The above-described method may be employed to fabricate ferroelectric capacitors of the type Ir/SBT/Ir with hysteresis characteristics comparable to those of a Pt/SBT/Pt ferroelectric capacitor. Annealing ferroelectric films in reduced oxygen pressure ambient has been proposed before, but always in order to improve the film morphology, structure, or texture. For example, anneals at a reduced partial pressure of oxygen in a N2
ambient have been proposed in order to provide improved PZT film texture and to lower film crystallization temperature. See Fujimori et al, "Low-temperature crystallization of sol-gel-derived Pb(Zr,Ti)O3 thin films" in the Japanese Journal of Applied Physics Vol 38, 1999, p5346-5349
, where a reduced partial oxygen pressure is used to promote outgassing of the solvents used during spin coating of the sol-gel. In other publications wherein it has been reported to anneal SBT films at reduced oxygen total pressure with the goal of improving film quality and lowering crystallization temperature, a large loss of Bi element was reported. See Ito, Jpn. J. Appl. Phys., Vol. 35 (1996), pp. 4925-4929
; and Ogata et al., Extended Abstracts of the 1997 International Conference on Solid State Devices and Materials, Hamamatsu, 1997, page 40-41
In contrast, reduced pO2
and a fixed total pressure in the method of preferred embodiments is employed to avoid the oxidation of the underlying electrode metal, and ultimately to permit the use of a simplified bottom electrode barrier structure for stacked ferroelectric memory cells.

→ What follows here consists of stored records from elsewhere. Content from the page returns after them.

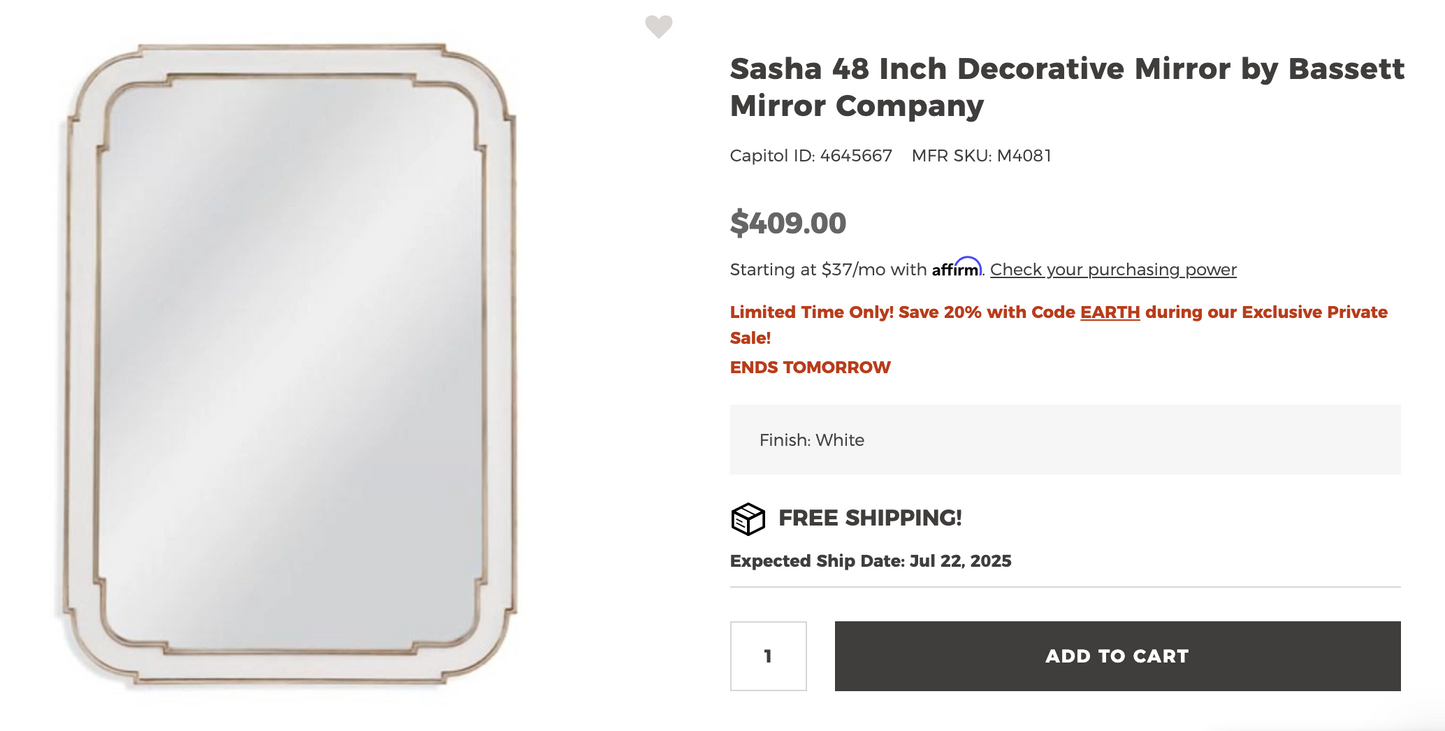Screen dimensions: 1445x731
Task: Add the mirror to favorites via heart icon
Action: [659, 26]
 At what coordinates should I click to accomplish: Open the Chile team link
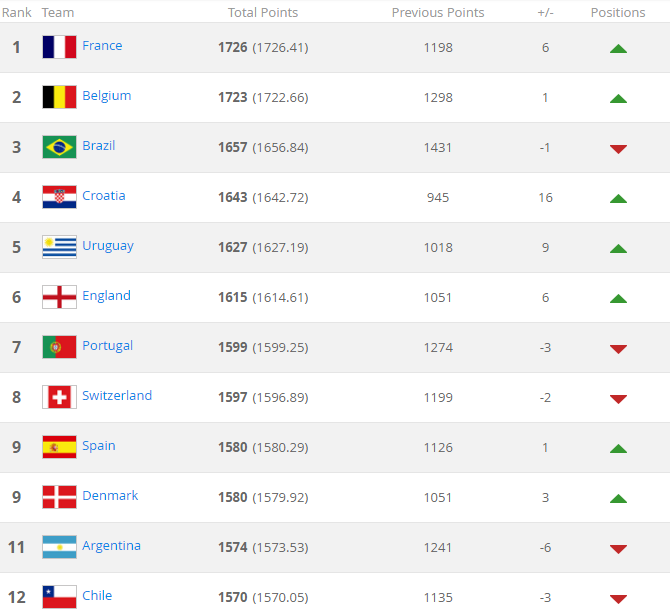[x=97, y=595]
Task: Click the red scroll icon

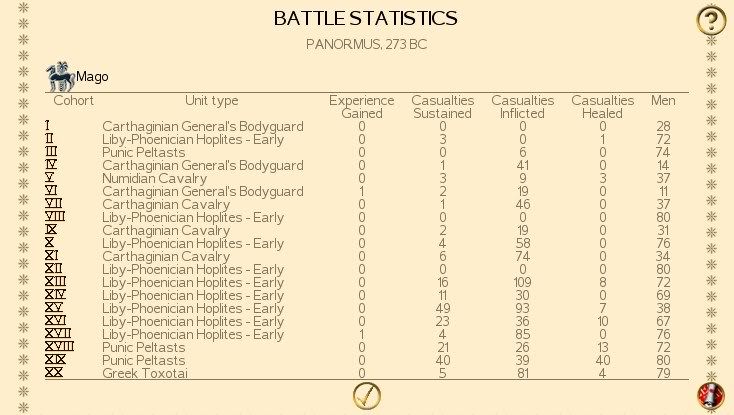Action: 710,396
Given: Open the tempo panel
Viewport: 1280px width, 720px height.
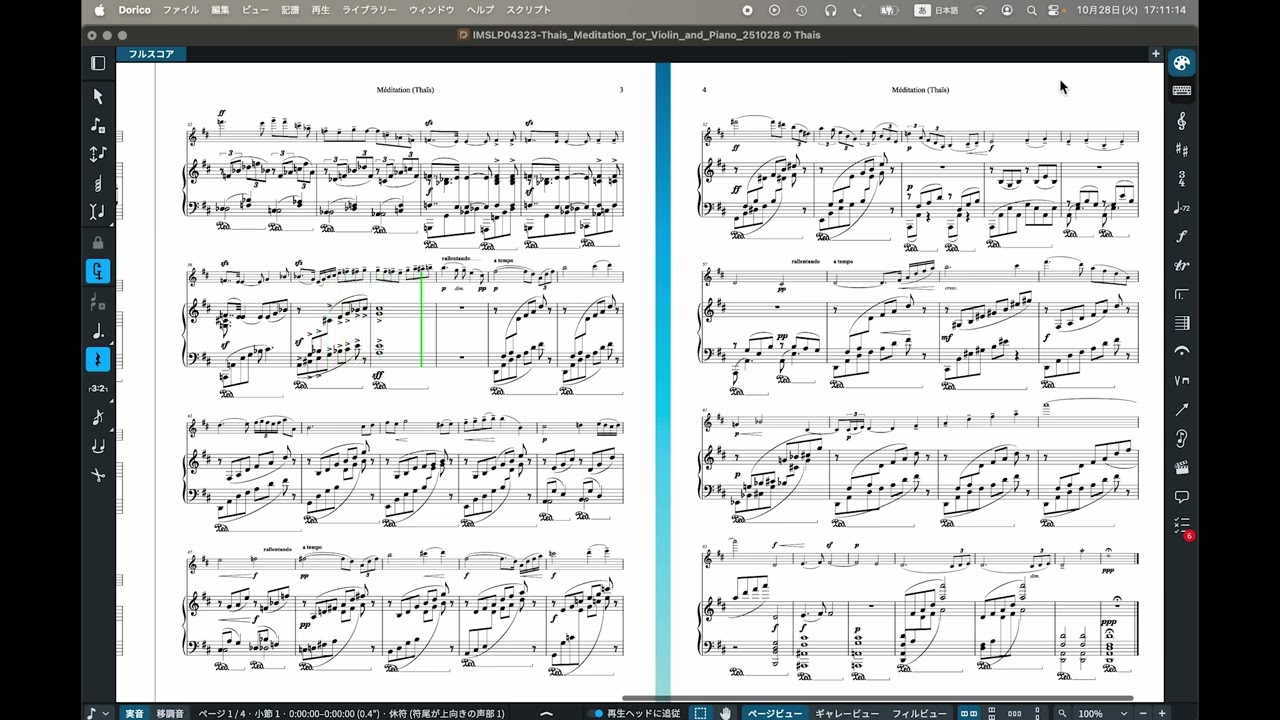Looking at the screenshot, I should 1181,207.
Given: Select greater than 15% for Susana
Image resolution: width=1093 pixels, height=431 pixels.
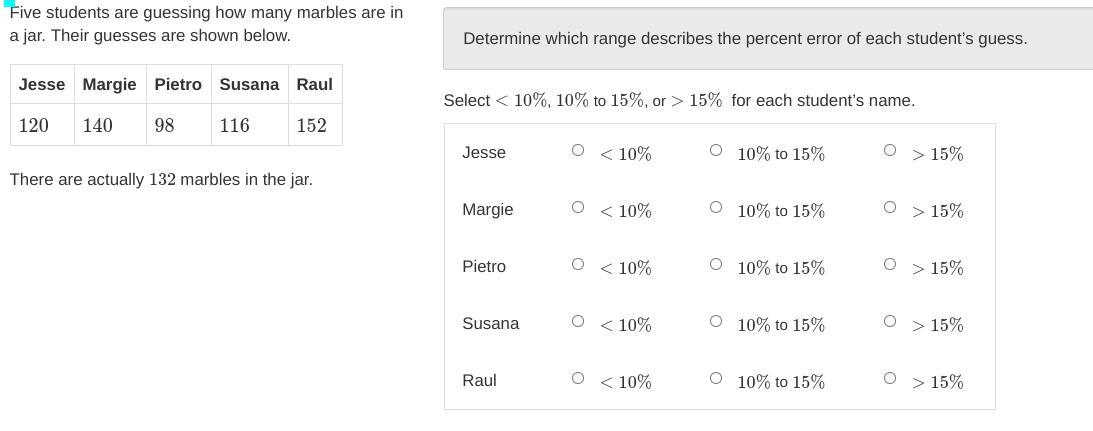Looking at the screenshot, I should (890, 322).
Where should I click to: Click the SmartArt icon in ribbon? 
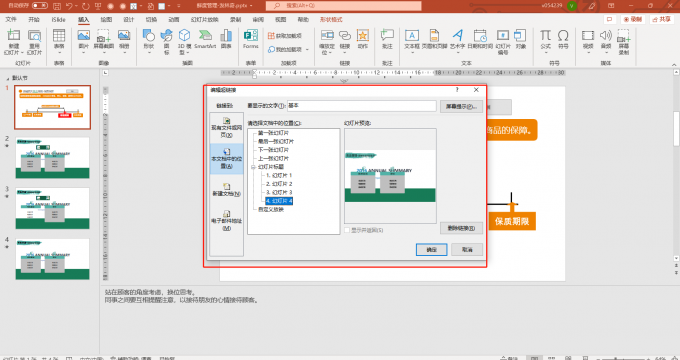205,39
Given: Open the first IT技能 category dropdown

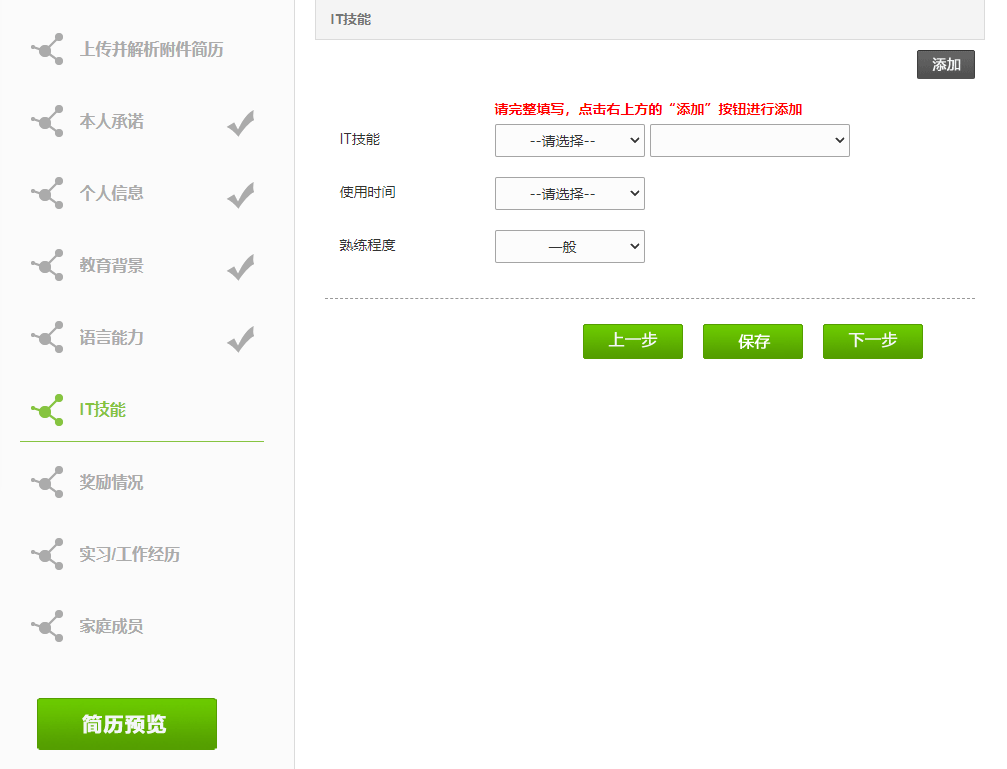Looking at the screenshot, I should [x=569, y=141].
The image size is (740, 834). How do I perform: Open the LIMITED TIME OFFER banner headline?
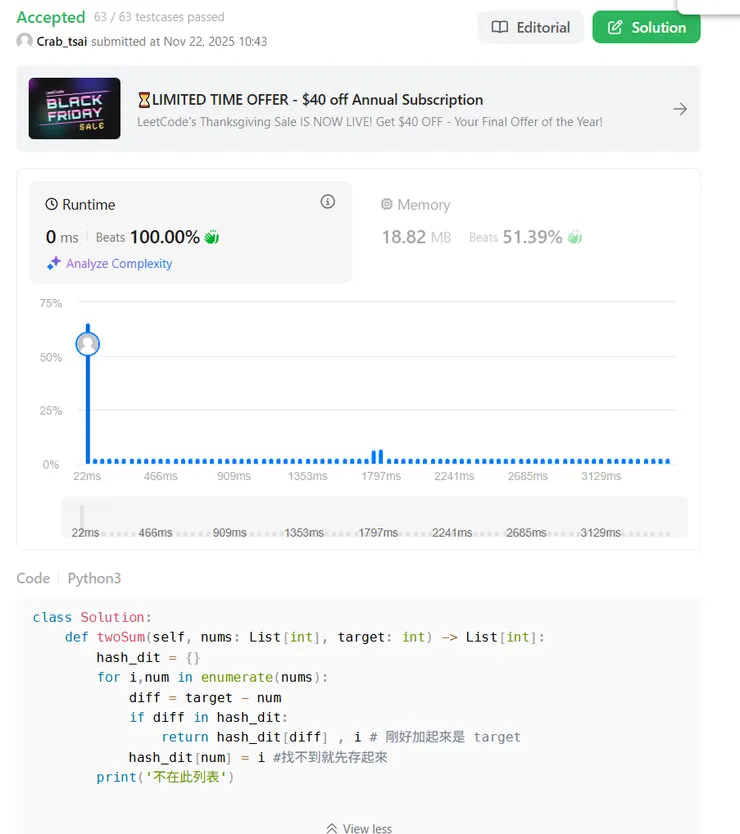click(x=310, y=100)
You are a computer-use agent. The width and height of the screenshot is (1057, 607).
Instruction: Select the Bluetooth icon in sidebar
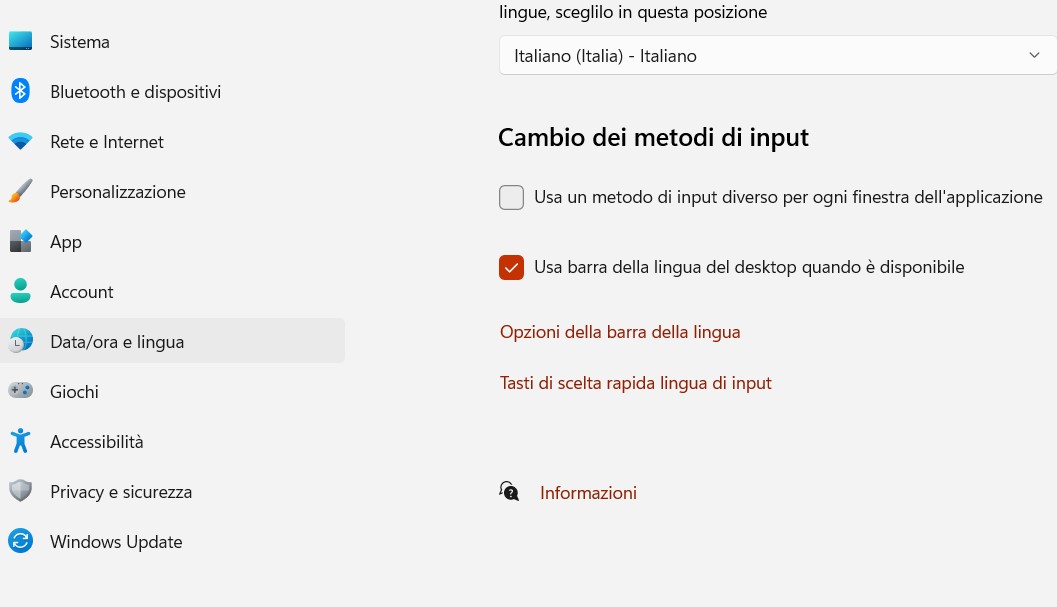click(20, 91)
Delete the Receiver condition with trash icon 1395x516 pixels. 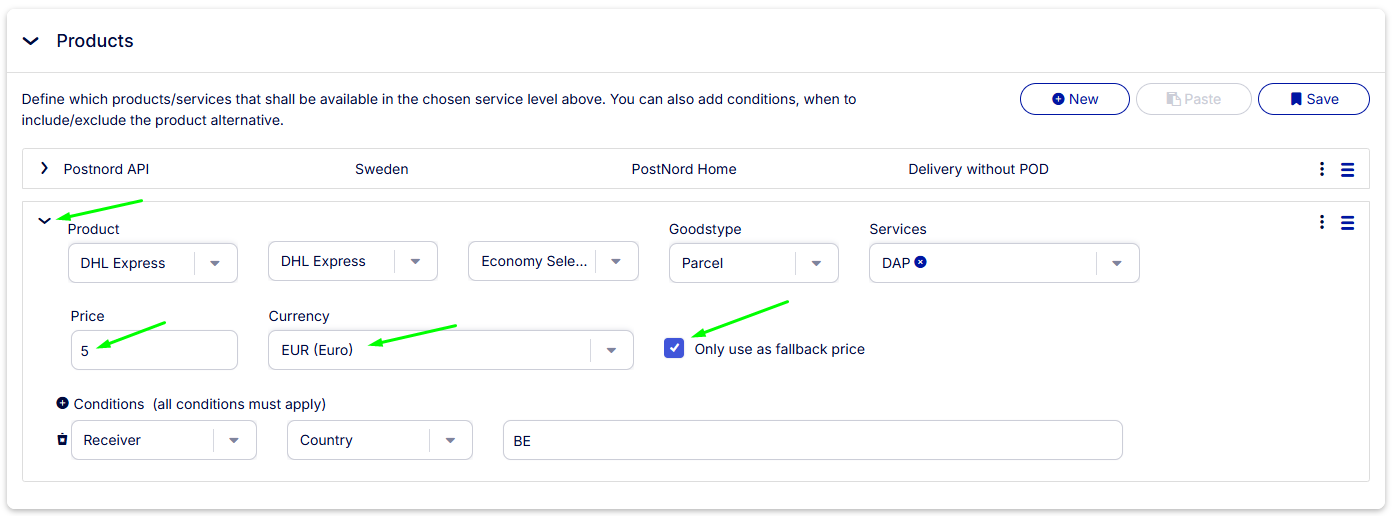click(x=62, y=439)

In the preferred embodiment described in detail above, where Ir is the bottom electrode and SBT the ferroelectric layer, the following simple stacks can be prepared: SBT/Ir/contact plug, and SBT/Ir/TiN/contact plug. As depicted in the cross-sectional SEMs from investigations of oxygen-annealed Ir/TiN samples formed on a silicon wafer 1
as shown in Figure 4 and Figure 5, no oxidation of the TiN (81)
layer is observed for anneals at 1 atm total pressure and 100% O2
or 10 ppm O2
. These results demonstrate that Ir exhibits good oxygen barrier properties. Because of the low oxygen partial pressure employed in the crystallization process described above, layers comprising Ir alone can serve as electrode materials and barrier layers. Often in the formation of ferroelectric stacked memory cells, one or more additional layers, e.g. TiN, are placed between the electrode material and the contact plug in order to improve adhesion or to avoid material interaction.